Start of Record excerpts

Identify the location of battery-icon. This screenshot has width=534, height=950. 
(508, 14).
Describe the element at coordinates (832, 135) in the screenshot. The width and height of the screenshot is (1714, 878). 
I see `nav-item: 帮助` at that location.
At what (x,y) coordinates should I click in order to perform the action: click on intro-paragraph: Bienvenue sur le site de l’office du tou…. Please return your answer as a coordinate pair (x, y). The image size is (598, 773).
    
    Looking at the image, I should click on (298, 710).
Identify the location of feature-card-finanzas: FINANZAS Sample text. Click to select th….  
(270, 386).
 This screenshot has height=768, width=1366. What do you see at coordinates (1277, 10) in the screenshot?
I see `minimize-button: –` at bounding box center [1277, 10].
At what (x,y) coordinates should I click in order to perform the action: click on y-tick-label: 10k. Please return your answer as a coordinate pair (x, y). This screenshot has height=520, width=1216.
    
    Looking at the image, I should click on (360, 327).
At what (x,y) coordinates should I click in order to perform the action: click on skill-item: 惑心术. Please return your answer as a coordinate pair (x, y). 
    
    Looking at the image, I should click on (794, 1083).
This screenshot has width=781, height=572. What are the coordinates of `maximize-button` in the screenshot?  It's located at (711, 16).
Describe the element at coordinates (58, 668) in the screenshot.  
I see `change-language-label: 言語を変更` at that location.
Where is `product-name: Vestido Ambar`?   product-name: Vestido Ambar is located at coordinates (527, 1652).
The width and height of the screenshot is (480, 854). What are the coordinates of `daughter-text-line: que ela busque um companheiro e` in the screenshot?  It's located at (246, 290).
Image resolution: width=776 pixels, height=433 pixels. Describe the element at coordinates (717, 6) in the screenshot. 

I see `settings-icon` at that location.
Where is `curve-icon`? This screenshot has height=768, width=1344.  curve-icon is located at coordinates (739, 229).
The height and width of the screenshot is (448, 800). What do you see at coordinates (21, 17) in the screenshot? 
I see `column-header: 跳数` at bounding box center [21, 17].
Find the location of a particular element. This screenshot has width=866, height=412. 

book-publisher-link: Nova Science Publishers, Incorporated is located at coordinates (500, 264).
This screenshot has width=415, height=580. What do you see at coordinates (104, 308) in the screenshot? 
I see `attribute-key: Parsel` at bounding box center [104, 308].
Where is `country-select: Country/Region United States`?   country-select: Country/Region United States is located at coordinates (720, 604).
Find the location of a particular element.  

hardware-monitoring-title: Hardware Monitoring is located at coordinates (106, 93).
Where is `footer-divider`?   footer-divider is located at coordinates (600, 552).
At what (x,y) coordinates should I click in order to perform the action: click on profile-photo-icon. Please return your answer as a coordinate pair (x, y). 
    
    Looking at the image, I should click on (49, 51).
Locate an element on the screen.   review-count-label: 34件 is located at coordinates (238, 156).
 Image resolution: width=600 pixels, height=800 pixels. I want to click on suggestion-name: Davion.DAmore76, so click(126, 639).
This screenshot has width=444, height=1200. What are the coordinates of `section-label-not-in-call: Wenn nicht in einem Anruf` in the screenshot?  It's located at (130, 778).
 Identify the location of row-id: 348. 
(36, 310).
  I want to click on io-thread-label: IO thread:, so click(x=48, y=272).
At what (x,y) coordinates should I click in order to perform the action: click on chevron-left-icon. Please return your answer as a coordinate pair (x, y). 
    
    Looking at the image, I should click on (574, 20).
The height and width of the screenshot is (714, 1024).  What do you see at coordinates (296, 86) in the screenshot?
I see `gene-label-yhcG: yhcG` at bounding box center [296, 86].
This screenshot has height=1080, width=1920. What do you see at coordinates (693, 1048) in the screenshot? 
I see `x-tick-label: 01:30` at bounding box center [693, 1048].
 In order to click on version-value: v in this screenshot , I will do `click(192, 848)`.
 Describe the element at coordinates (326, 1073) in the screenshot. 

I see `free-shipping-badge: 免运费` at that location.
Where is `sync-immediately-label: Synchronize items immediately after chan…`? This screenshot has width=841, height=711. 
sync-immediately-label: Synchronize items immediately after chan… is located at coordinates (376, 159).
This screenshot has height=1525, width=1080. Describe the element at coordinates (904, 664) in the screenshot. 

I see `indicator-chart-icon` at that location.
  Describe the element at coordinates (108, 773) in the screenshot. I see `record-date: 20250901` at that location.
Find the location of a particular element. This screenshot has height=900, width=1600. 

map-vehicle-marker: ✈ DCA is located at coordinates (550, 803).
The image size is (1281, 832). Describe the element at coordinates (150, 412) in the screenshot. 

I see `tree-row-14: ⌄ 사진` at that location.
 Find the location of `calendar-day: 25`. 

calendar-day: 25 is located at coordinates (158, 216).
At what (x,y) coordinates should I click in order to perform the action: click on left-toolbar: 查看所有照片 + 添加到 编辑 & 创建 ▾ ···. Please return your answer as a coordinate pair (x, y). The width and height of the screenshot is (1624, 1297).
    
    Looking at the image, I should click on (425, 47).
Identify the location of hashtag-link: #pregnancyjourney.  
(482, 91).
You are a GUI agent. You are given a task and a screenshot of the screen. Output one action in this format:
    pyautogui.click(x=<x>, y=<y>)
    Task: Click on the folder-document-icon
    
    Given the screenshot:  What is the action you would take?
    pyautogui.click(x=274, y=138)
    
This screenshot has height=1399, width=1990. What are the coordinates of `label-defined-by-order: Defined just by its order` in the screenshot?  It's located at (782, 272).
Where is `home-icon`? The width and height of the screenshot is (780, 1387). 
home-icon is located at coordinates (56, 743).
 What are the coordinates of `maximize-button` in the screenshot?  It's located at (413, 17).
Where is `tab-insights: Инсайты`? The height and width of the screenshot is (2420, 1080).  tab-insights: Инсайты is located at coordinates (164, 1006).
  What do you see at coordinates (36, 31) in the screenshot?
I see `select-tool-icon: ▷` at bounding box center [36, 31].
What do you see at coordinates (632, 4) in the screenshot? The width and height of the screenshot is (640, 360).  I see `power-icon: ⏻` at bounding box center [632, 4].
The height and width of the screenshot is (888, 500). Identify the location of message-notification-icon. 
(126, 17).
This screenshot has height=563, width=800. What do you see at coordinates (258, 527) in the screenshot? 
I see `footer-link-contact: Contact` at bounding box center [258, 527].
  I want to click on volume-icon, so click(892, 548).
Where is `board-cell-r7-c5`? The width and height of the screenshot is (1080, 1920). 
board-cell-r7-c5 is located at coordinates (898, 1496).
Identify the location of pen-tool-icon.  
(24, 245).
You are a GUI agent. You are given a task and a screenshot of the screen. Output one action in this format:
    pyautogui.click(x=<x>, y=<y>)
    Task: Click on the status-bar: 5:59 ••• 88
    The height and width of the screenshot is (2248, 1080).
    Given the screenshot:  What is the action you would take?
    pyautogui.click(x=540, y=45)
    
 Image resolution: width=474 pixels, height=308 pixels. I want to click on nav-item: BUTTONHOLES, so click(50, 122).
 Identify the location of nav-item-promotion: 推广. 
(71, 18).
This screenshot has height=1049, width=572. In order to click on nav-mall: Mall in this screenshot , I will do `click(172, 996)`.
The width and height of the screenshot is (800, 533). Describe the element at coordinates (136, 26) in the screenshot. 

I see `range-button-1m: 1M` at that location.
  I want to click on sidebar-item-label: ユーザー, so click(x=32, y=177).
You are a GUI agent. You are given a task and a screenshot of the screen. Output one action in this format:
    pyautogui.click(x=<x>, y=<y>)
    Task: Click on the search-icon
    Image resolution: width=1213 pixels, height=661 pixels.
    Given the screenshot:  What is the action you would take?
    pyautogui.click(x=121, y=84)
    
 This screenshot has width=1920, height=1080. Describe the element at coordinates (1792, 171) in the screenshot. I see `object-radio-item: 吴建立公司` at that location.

End of Record excerpts

Gather every line in the rows above that contains the word "perform", and copy each one. Case counts.

#### Your solution:
At what (x,y) coordinates should I click in order to perform the action: click on intro-paragraph: Bienvenue sur le site de l’office du tou…. Please return your answer as a coordinate pair (x, y). The image size is (598, 773).
At what (x,y) coordinates should I click in order to perform the action: click on y-tick-label: 10k. Please return your answer as a coordinate pair (x, y). This screenshot has height=520, width=1216.
At what (x,y) coordinates should I click in order to perform the action: click on skill-item: 惑心术. Please return your answer as a coordinate pair (x, y). 
At what (x,y) coordinates should I click in order to perform the action: click on profile-photo-icon. Please return your answer as a coordinate pair (x, y). 
At what (x,y) coordinates should I click in order to perform the action: click on chevron-left-icon. Please return your answer as a coordinate pair (x, y). 
At what (x,y) coordinates should I click in order to perform the action: click on left-toolbar: 查看所有照片 + 添加到 编辑 & 创建 ▾ ···. Please return your answer as a coordinate pair (x, y). The width and height of the screenshot is (1624, 1297).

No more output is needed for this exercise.